Maybe he had to make the same choice as Nathan, who “chose perfection in the work rather than the life”. Maybe it was worth it.
Maybe.
Of course, it’s easy for me as a reader to say I’m glad Roth wrote the books he did, that if it cost him what it cost him, so be it. But would the people who knew him say that? What would (did) the people who had skin in the game of his life say about it?
Lonoff’s wife makes her feelings clear. Over dinner, she loses her cool with his incessant coolness about living, throwing a wineglass against a wall. She screams at him to throw her out of the house, before collapsing in a chair and insisting he take up with one of his young students. “If you want her, take her,” she cries, “and then you won’t be so miserable, and everything in the world won’t be so bleak.” By the end of the novel, she’s delivering this sermon of damnation against her miserable husband:
“Nothing can be touched, nothing can be changed, everybody must be quiet, the children must shut up, their friends must stay away until four...”
The actress Claire Bloom was living with Roth while he worked on The Ghost Writer, and in her memoir, she tells a story about how he came out of his study one day to ask what it was like to live with a writer. He wanted to add texture to his portrait of Lonoff’s wife, and he was happy to take that texture from Bloom. Her response was as certain as it was immediate:
“We don’t go anywhere! We don’t do anything! We don’t see anyone!”
Here is art imitating a life that imitates life. Here, as Lonoff’s long-suffering wife puts it, is his religion of art: “Not living is what he makes his beautiful fiction out of!”
In an interview with The Paris Review, Roth described his writing career like this:
“Making fake biography, false history, concocting a half-imaginary existence out of the actual drama of my life is my life.”
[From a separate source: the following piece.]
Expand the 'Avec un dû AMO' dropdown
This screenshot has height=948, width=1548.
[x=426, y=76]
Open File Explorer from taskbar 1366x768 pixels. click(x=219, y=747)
Twenty-four-year-old me would find that idea and its phrasing — “a half-imaginary existence” — both romantic and sad. Present-day me, who went and lived the life that youthful writer planned to avoid, would say he’s only half-right. The actual drama of life seems like the place to be these days.
Because who’s the art for if not for other people? Is the idea to live alone to write stuff for yourself? You’d have a better time of it just staying in your room and masturbating. The writers who want their writing to connect with the world, who want their work to interact with life, who even quietly hope like a prayer to possibly-maybe-if-you’re-very-lucky change one reader’s life in some small way — those writers eventually trade their resentment at non-writerly obligations for gratitude that the world exists to inspire and receive their art.
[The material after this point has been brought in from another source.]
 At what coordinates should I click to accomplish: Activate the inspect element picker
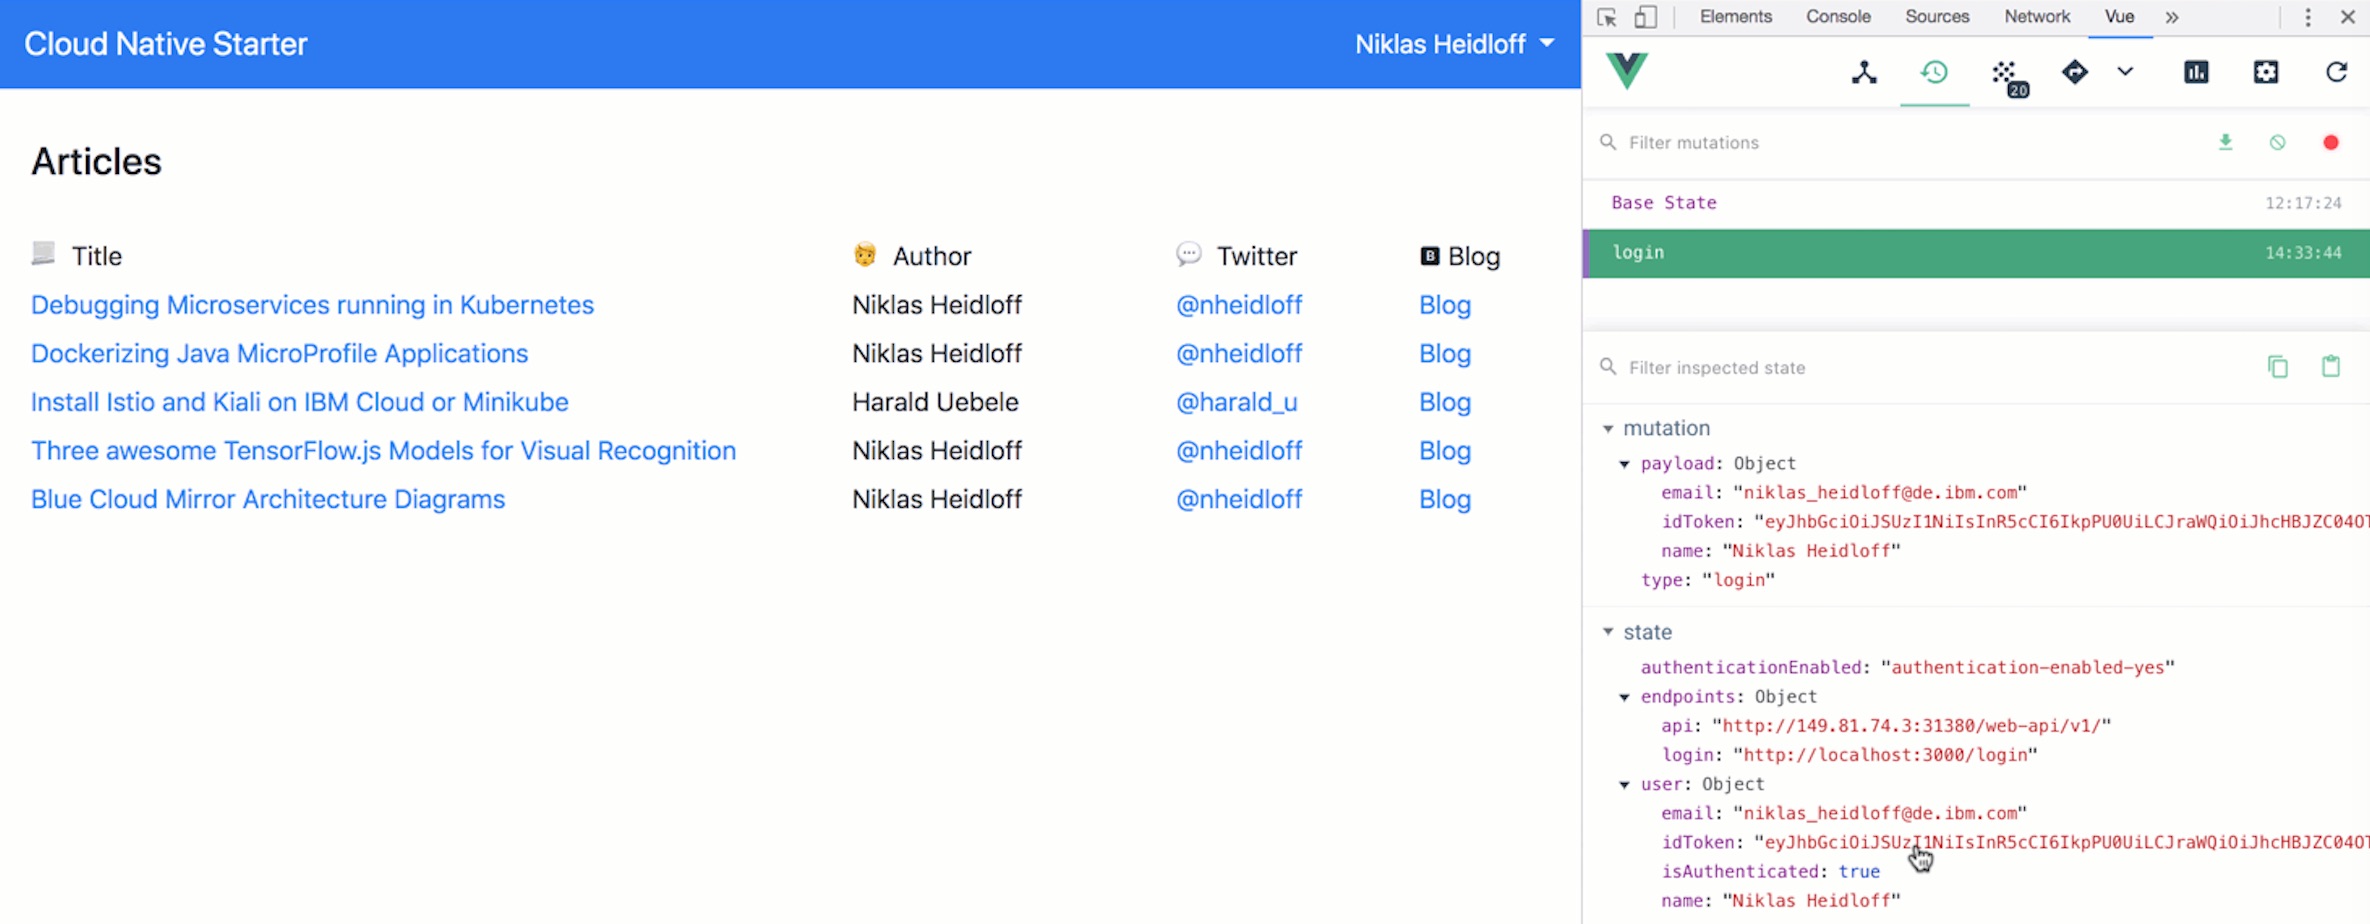click(x=1607, y=17)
I don’t mean to sound depressingly upbeat about the dynamics between mundane life and the effort to be creative. I spend a lot of time cursing my day job, and there are days when I’m too busy daydreaming about walking out of there to think about writing. But then I read someone like
turning the straw of his job at a grocery store into the gold of his Substack essays, and I remember the Stoics telling us that the world is the world and the best we can do is change our response to its intractable facts. So I go back to the day job with gratitude, and it lasts a few days before I’m pissed off again. Thankfully, Sorondo publishes often and regularly.And that’s how this writer lives. Now I’m off out for a walk with my wife.
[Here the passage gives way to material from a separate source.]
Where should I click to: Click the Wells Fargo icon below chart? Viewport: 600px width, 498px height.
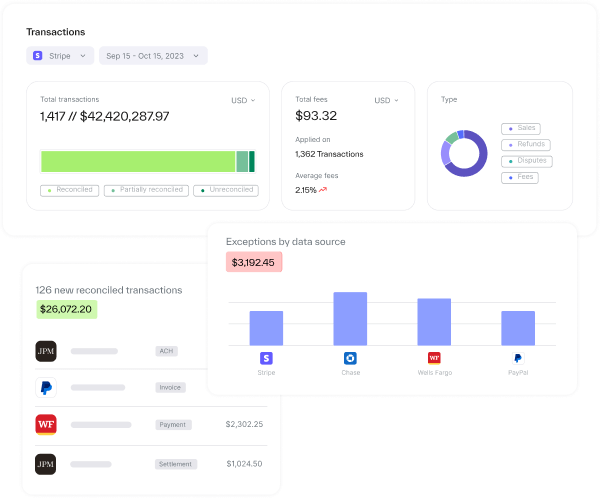pyautogui.click(x=434, y=358)
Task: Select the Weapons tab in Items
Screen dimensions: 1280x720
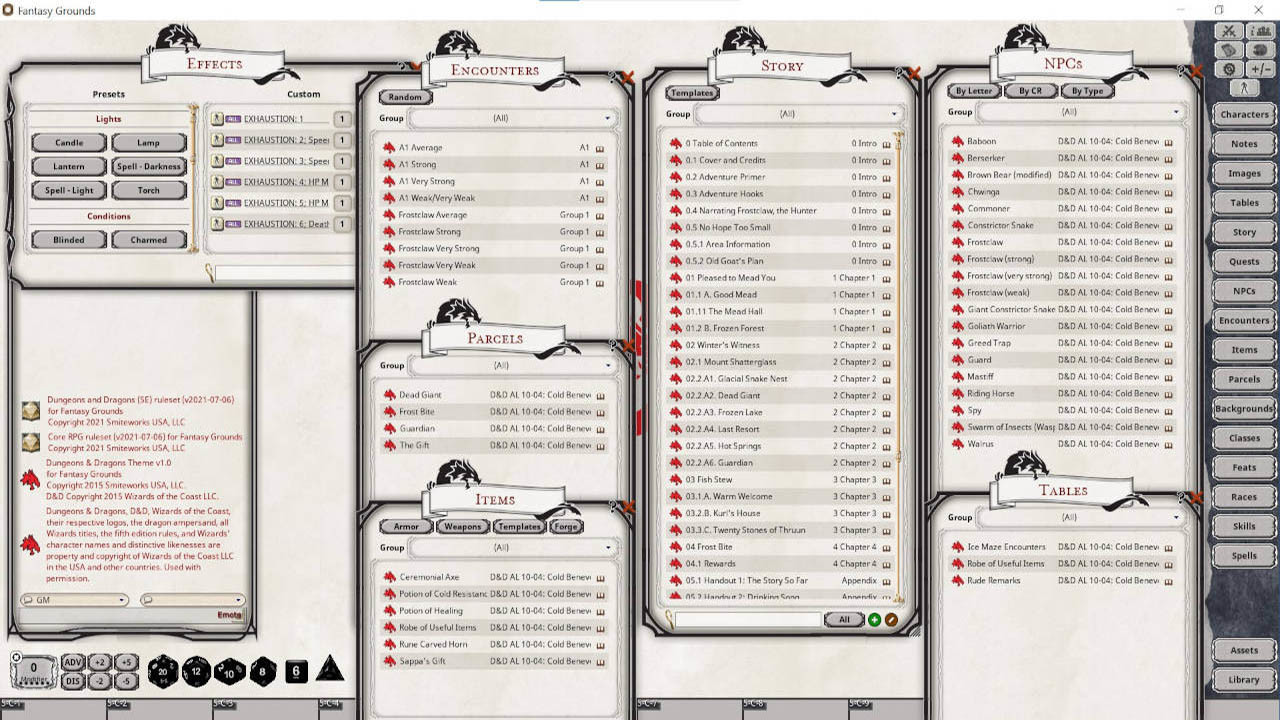Action: pos(461,526)
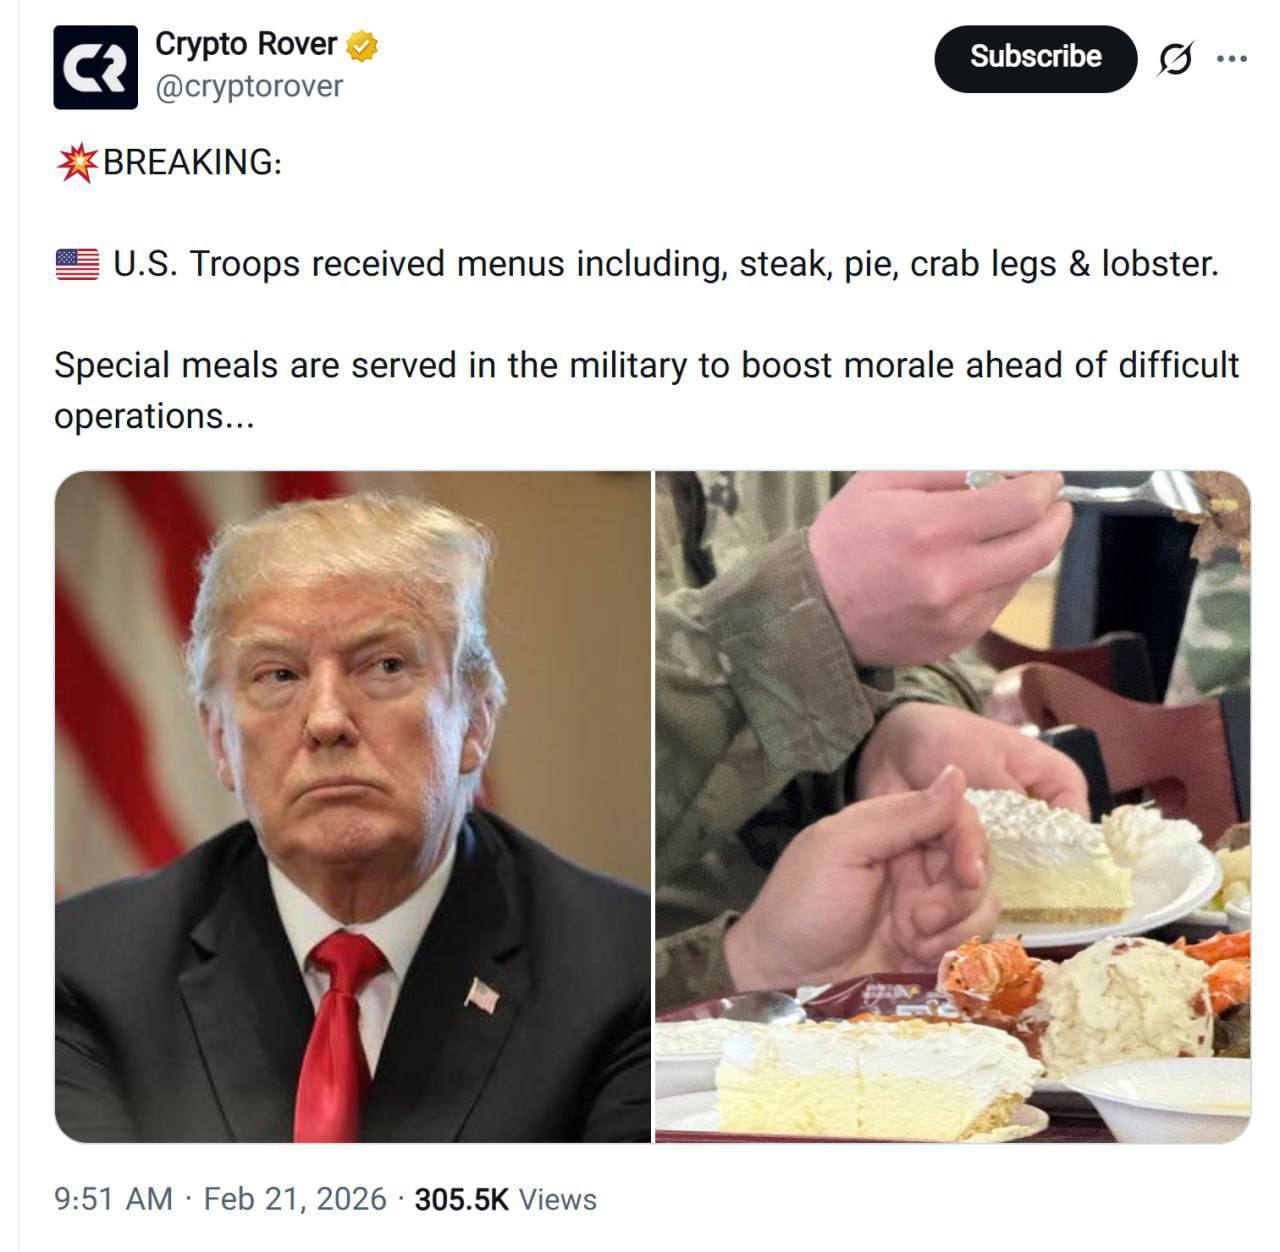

Christopher Hitchens once wrote that it’s undoubtedly true that everybody does have a book in them, but in most cases that’s where it should stay.
I love this showily patient and condescendingly didactic “you see”, like he’s explaining something quite mystifying and not at all entirely-bloody-obvious to everyone: his wife is a human, what insight.
It feels wrong to describe those lonely days emptied of relationships and filled with work as a “lifestyle”, like calling baldness a “hairstyle”.